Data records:
<<<<

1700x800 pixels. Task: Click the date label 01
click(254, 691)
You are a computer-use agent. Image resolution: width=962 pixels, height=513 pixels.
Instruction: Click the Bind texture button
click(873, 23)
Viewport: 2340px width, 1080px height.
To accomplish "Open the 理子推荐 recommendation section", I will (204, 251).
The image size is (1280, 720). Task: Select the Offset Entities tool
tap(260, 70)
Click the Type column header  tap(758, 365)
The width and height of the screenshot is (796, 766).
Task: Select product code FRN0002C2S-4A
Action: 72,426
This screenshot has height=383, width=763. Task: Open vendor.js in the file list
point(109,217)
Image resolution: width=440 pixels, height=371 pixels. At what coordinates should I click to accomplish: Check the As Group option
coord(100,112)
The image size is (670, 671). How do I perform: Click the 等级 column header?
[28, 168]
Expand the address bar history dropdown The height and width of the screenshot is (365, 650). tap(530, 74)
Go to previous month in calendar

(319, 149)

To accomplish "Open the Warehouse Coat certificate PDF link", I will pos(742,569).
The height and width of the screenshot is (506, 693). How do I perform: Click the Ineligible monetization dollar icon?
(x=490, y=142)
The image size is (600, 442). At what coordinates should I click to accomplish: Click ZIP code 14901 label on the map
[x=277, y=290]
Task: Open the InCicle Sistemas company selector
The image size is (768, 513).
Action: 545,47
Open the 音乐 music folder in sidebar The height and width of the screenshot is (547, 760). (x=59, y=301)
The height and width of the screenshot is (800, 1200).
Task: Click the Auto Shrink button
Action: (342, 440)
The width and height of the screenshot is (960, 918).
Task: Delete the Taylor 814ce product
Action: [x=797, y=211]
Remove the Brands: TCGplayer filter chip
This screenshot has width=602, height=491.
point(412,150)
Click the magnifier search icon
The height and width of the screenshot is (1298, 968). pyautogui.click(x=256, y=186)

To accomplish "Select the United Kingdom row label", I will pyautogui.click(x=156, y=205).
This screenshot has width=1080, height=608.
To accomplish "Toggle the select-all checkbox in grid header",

>>>>

# The task
Take the entries above and return all of them exactly.

# Answer to this task
1700x800 pixels. Task: Click the date label 01
click(254, 691)
You are a computer-use agent. Image resolution: width=962 pixels, height=513 pixels.
Instruction: Click the Bind texture button
click(873, 23)
Viewport: 2340px width, 1080px height.
To accomplish "Open the 理子推荐 recommendation section", I will (204, 251).
The image size is (1280, 720). Task: Select the Offset Entities tool
tap(260, 70)
Click the Type column header  tap(758, 365)
The width and height of the screenshot is (796, 766).
Task: Select product code FRN0002C2S-4A
Action: 72,426
This screenshot has height=383, width=763. Task: Open vendor.js in the file list
point(109,217)
Image resolution: width=440 pixels, height=371 pixels. At what coordinates should I click to accomplish: Check the As Group option
coord(100,112)
The image size is (670, 671). How do I perform: Click the 等级 column header?
[28, 168]
Expand the address bar history dropdown The height and width of the screenshot is (365, 650). tap(530, 74)
Go to previous month in calendar

(319, 149)

To accomplish "Open the Warehouse Coat certificate PDF link", I will pos(742,569).
The height and width of the screenshot is (506, 693). How do I perform: Click the Ineligible monetization dollar icon?
(x=490, y=142)
The image size is (600, 442). At what coordinates should I click to accomplish: Click ZIP code 14901 label on the map
[x=277, y=290]
Task: Open the InCicle Sistemas company selector
The image size is (768, 513).
Action: 545,47
Open the 音乐 music folder in sidebar The height and width of the screenshot is (547, 760). (x=59, y=301)
The height and width of the screenshot is (800, 1200).
Task: Click the Auto Shrink button
Action: (342, 440)
The width and height of the screenshot is (960, 918).
Task: Delete the Taylor 814ce product
Action: [x=797, y=211]
Remove the Brands: TCGplayer filter chip
This screenshot has width=602, height=491.
point(412,150)
Click the magnifier search icon
The height and width of the screenshot is (1298, 968). pyautogui.click(x=256, y=186)

To accomplish "Select the United Kingdom row label", I will pyautogui.click(x=156, y=205).
This screenshot has width=1080, height=608.
To accomplish "Toggle the select-all checkbox in grid header",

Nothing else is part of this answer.